Kia ora, I’m Felix, a social worker at START and a person who stutters.
Introducing yourself and talking to a new person or group of people can be a challenging and stressful thing for people who stutter. We tend to worry about what people may think or say if we stutter. We may also experience strong emotional and physical reactions, such as anxiety, shame, guilt, increased heart rate, shortness of breath or feeling shaky, hot or tense.
I know these feelings and worrying thoughts first-hand. I can remember some social interactions with new people and their surprised faces and negative comments when I stuttered. These reactions are usually not made to intentionally hurt or upset. However, they can reinforce the negative associations and strong reactions people who stutter may have about meeting and talking to new people. This can result in avoidance or reduced social participation and affect a person’s sense of self, wellbeing and quality of life.
So, how can a person who stutters manage worrying thoughts and emotional/physical reactions and navigate meeting and talking to new people more confidently?

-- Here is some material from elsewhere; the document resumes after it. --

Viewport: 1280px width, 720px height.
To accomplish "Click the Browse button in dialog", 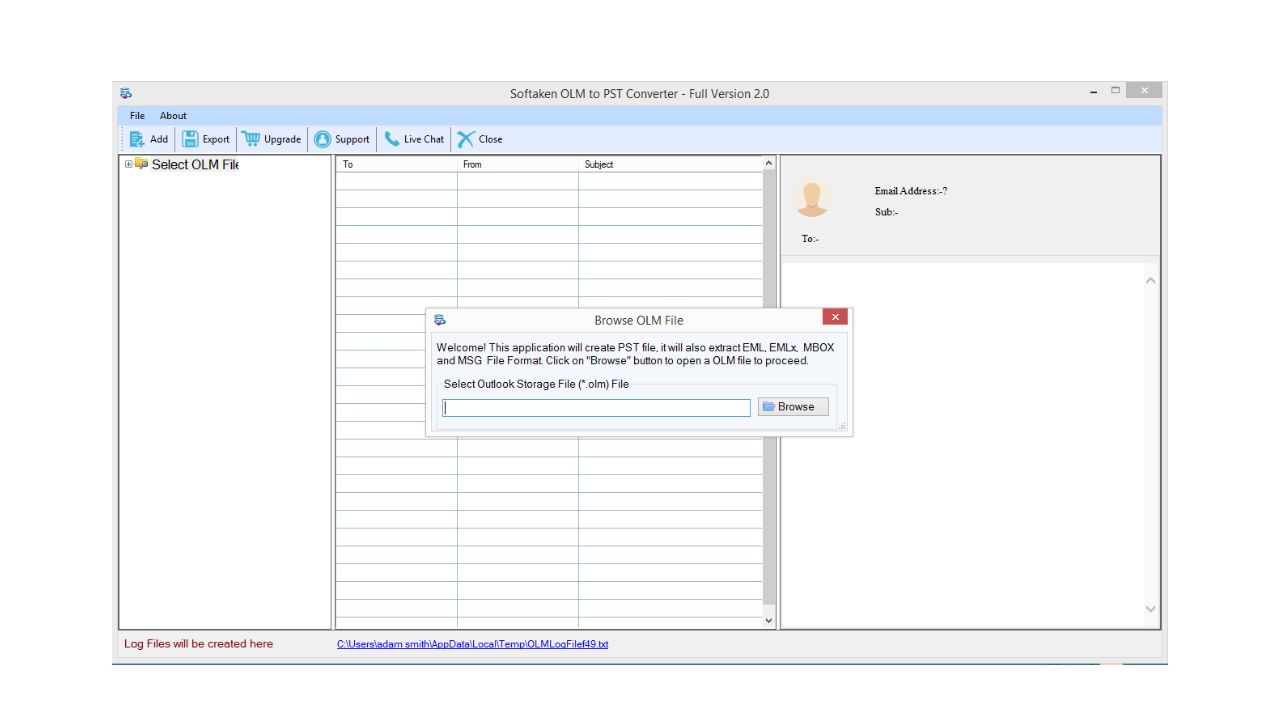I will pos(792,407).
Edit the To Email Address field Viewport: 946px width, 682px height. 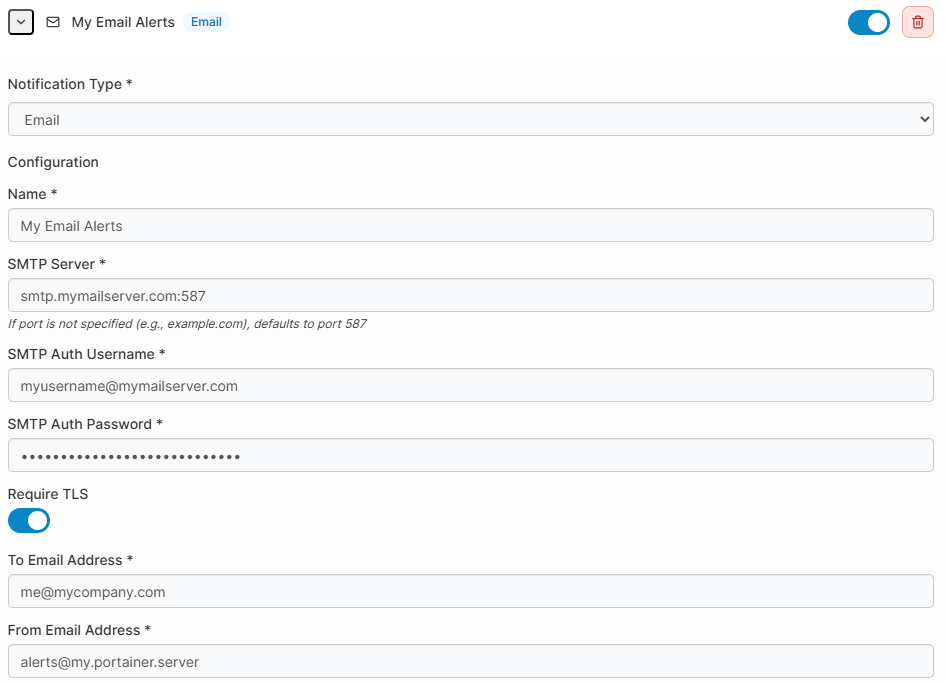pos(470,591)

Here are few tips and tricks:
- First and foremost, I believe it’s important to acknowledge your thoughts and feelings when meeting and talking to new people. They are valid and understandable!
- Be mindful not to over-generalise past negative experiences and predict they will happen again in the future. The human brain tends to magnify/remember the negatives and minimise/overlook the positives. So, remind yourself that not every social interaction you’ve had or reactions from others you’ve received in the past have been negative.
- Don’t look at social interactions solely through the “stuttering lens”, but explore other perspectives too, e.g., “What are other people’s view points on this?”, “What’s my reason to go to this social event or talk to a new person? Is it to hide my stutter and speak fluently or have a good time with my friends and potentially meet someone new?”. Also, “Am I forgetting about all my other awesome characteristics?”. Remember, you are so much more than your stutter! It’s something you happen to have; it does not define you!
- Try to take the initiative to introduce yourself and start the conversation. This gives you a sense of control and power, instead of letting the anxiety and worrying thoughts creep up in anticipation that someone may or may not approach you and ask for your name, start a conversation, etc. Personally, I find this strategy very helpful.
- Consider talking openly about your stutter if you feel it’s appropriate and helpful for you in that situation. Addressing “the elephant in the room” takes courage but can really help to reduce stress. It brings your focus back to the actual situation and directs your thoughts away from ruminating about stuttering. However, be mindful about the language you use. The way we speak about stuttering will influence how other people will think about and react to it.
Ultimately, if you are a person who stutters you will stutter and that is okay. There is no right or wrong way to speak. At the end of the day, it matters what you say, not how you say it.